Most of the budget is dispatched in the opening half hour as grisly crucifixions follow a bloody sword-and-sandals battle and some valiant thesping from a mostly British cast who wander around locations familiar from Game of Thrones as if that’s where they’d much rather be. Reynolds seems to be going for all the historical accuracy he can muster, but it’s not the lack of nudity, swearing or era-appropriate headgear that undercuts him. It’s skin tone.

Even if the Oscars diversity scandal weren’t playing out in the headlines, Risen would look notably and inexcusably whitewashed. The white-people-playing-Arabs-outcry over Noah and Exodus: Gods and Kings seems to have bypassed Reynolds who is presumably trying to make a film that will perhaps “play well in middle America”.

After the ‘don’t switch over to something else because you’re probably watching this on Netflix’-pace of the opening scenes, we have our story laid out by a nervous Pontius Pilate (Peter Firth) who charges Joseph Fiennes’ centurion Clavius with the job of finding the body of a disappeared, or maybe…risen, Jesus, known in the film as Yeshua, because, y’know, accuracy.

To help, Pontius gives Clavius an aide in the form of Tom Felton’s Lucius. Yes, that’s Draco Malfoy playing a character called Lucius, which is about the most interesting aspect of an underwritten role in which his brow is rarely un-furrowed. 

Maori actor Cliff Curtis does an admirable job as Yeshua, surely one of the trickiest roles to portray on film. Reynolds renders Jesus as a modern day dudebro, gadding about Judea with his band of back-slapping disciples, forever grinning at each and laughing at nothing, presumably in a state of rapture.

Clavius and Lucius search for Yeshua with an army of centurions who act like Blackwater in Iraq - kicking in doors, terrifying families and being their own worst enemy. The film’s one female character, Mary Magdalene - a “woman of the street” - is introduced with a joke about how many centurions have slept with her (pretty much all of them, LOL), given one brief scene where she’s deemed mad and disappears to let the other disciples hang with their main man.

One key scene, in which Yeshua performs a ‘miracle’ to sate the faith of his disciples, depicts a man with a debilitating skin disease who is beaten up, spat on and cast out of a village for stealing food. Yeshua, sitting nearby and laughing about nothing with his disciples notices this, frowns, and ‘cures’ him with that most powerful of remedies, love. 

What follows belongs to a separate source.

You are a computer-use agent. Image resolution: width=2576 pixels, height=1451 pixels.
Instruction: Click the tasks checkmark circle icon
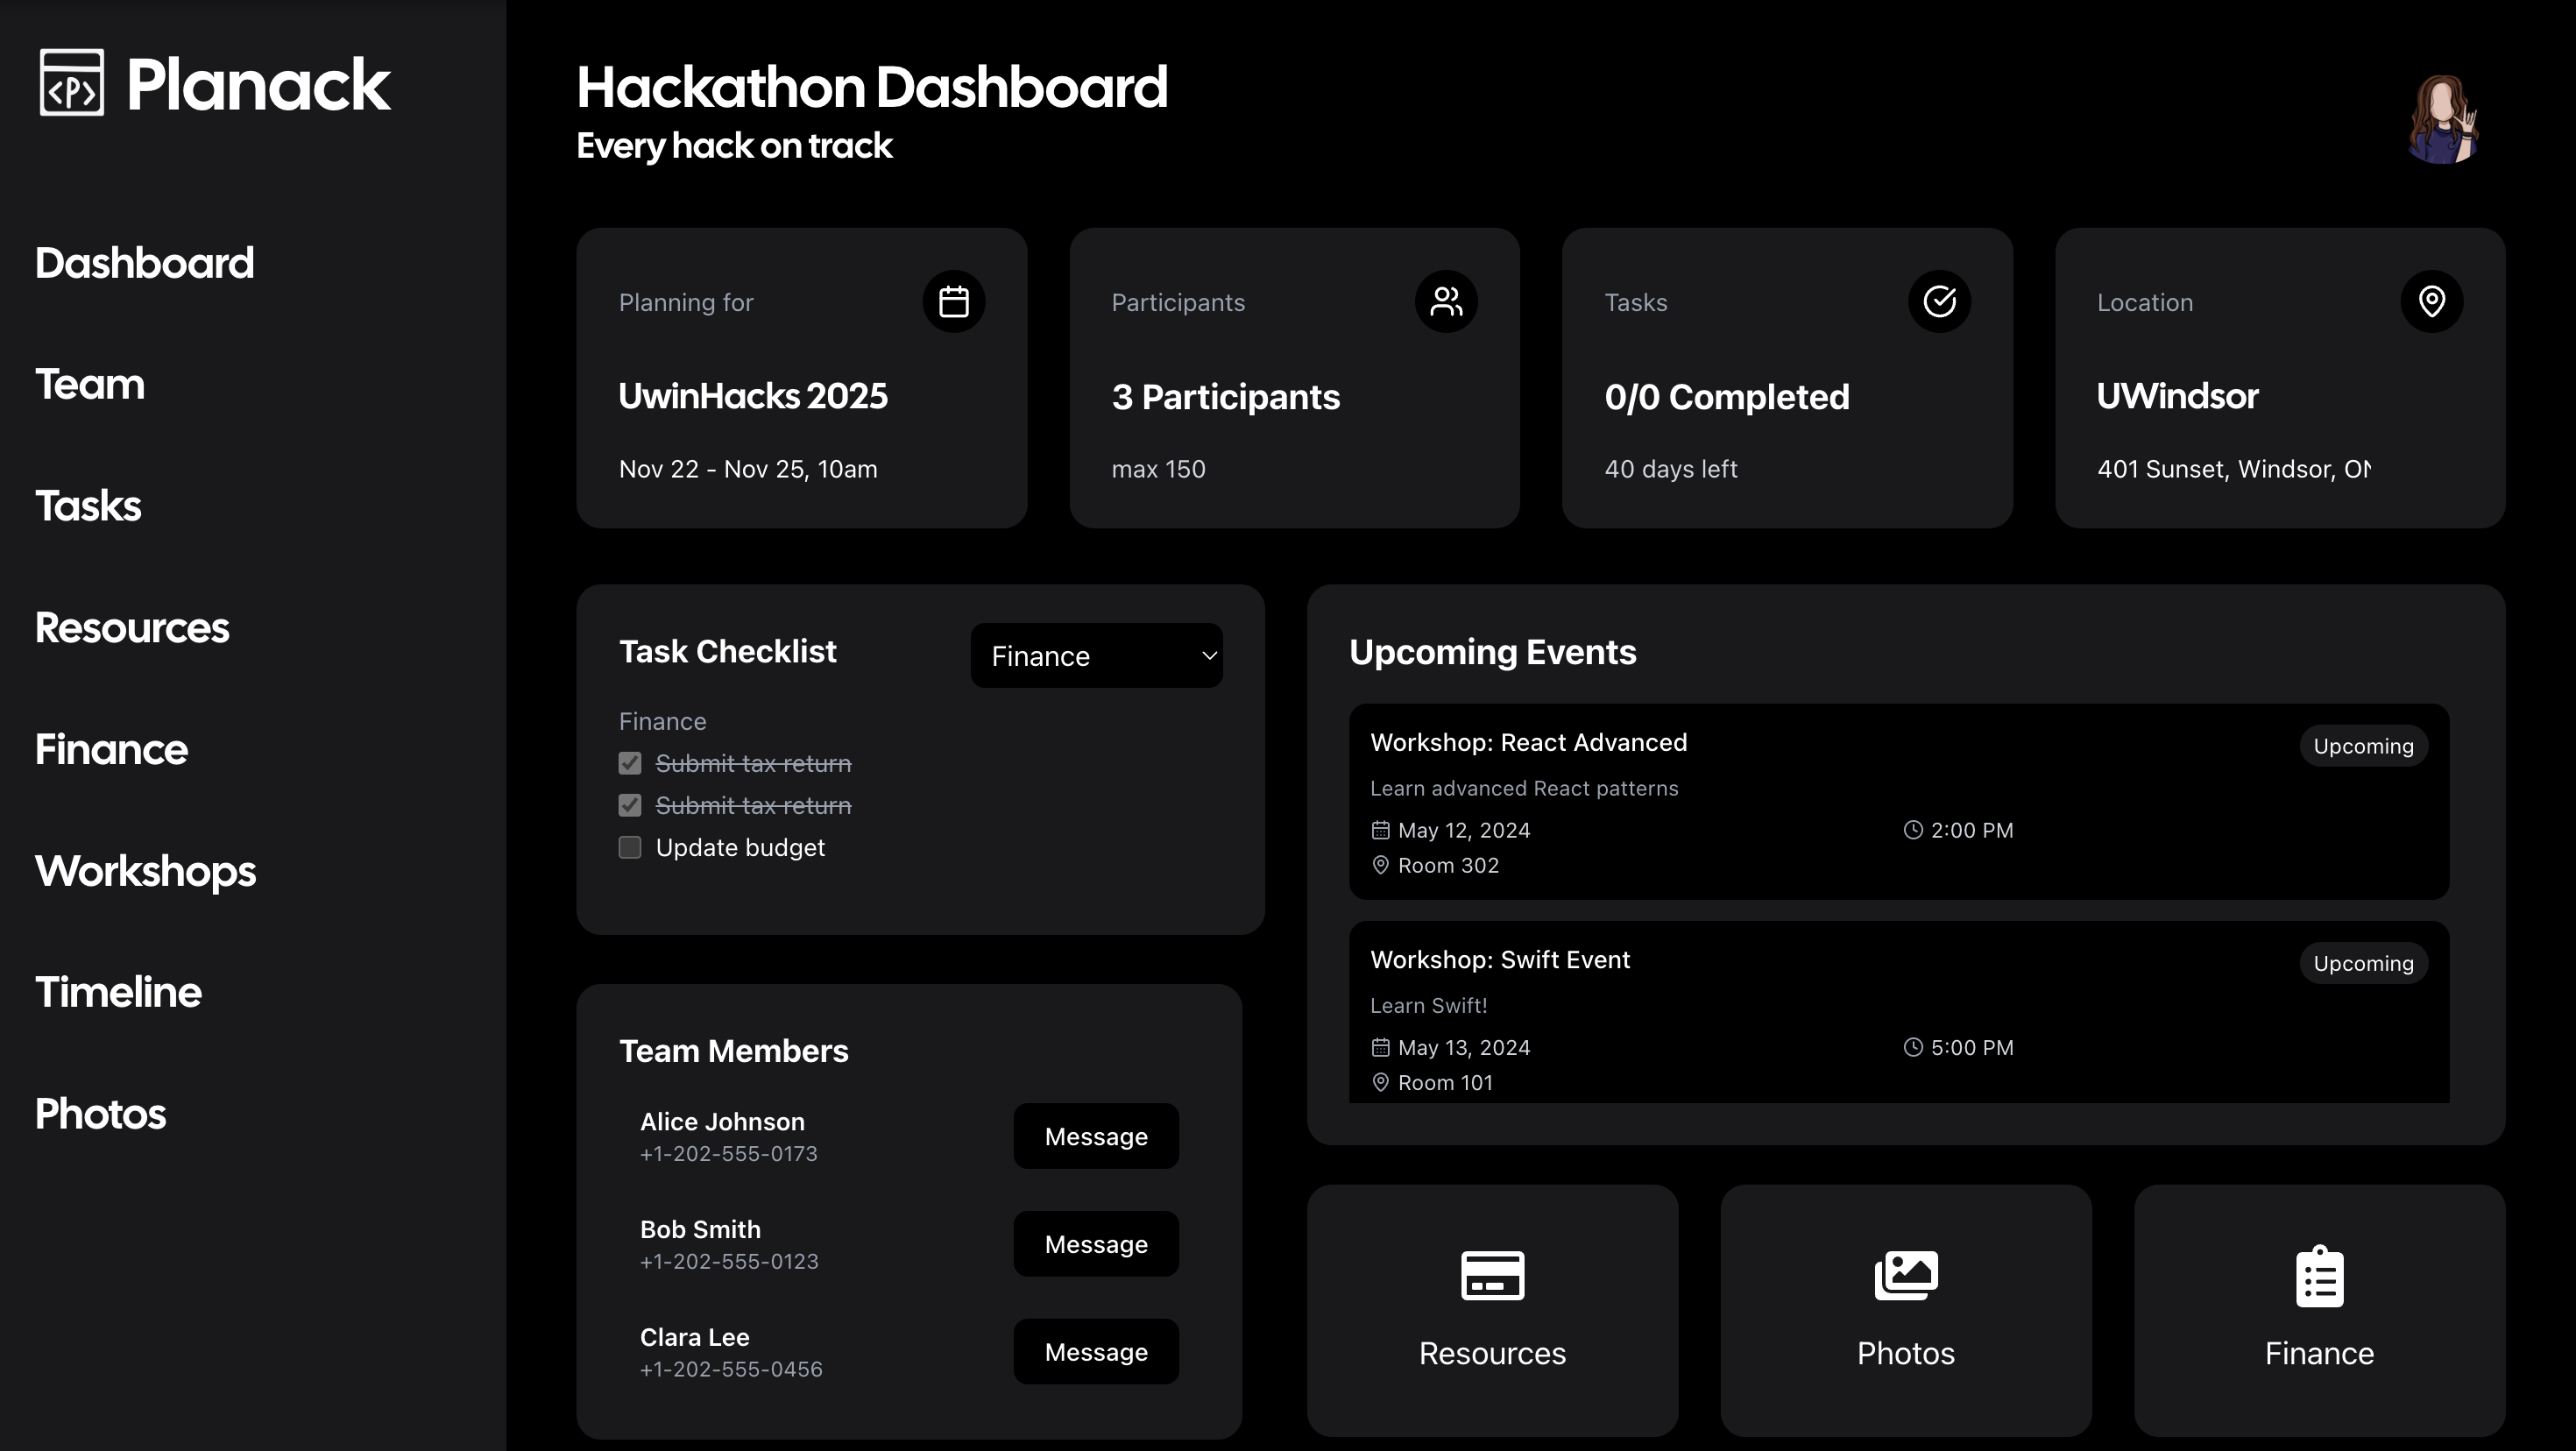pyautogui.click(x=1938, y=301)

Noted thesp Joseph Finnes is almost upstaged by the mottling on his horse 
Curing doesn’t mean accepting him as he is, disfigured and wretched, or teaching him to love himself, or showing the villagers the errors of their ways, instead the man is transformed into a person who looks just like Yeshua, with flawless skin, clean robes and a sweet beard. 

Judging by the response of the largely Christian audience, Risen contains plenty of in-jokes for those who know their Bible. Even for those who don’t, scenes in which preaching disciples yet to publish their books mutter comedy gold like “that’s good, I might use that again,” to break up shots of the Judean desert and Joseph Fiennes’ contemplative frown.

Judging by box office receipts, the Christian film market - like the Christian music industry - is huge, and relies more on repeating known stories and sentiments than artistry to get a return. If the trailer that played before the screening of Risen is anything to go by (a Jennifer Garner-starring family drama entitled Miracles From Heaven), it’s an industry in rude health that can withstand the damning reviews.

With Risen, Kevin Reynolds has been blessed with a budget that can extend to British actors wanting a working holiday in Spain and Malta, and the hope must have been that their accents would lend gravitas to Paul Aiello’s story. What Reynolds has forgotten, or is ignoring, is that to break from that faithful demographic requires more than thesping Brits, a butchered story and some Mediterranean countryside. It requires humility and not pushing an Americanised monotheistic vision of how the world should be.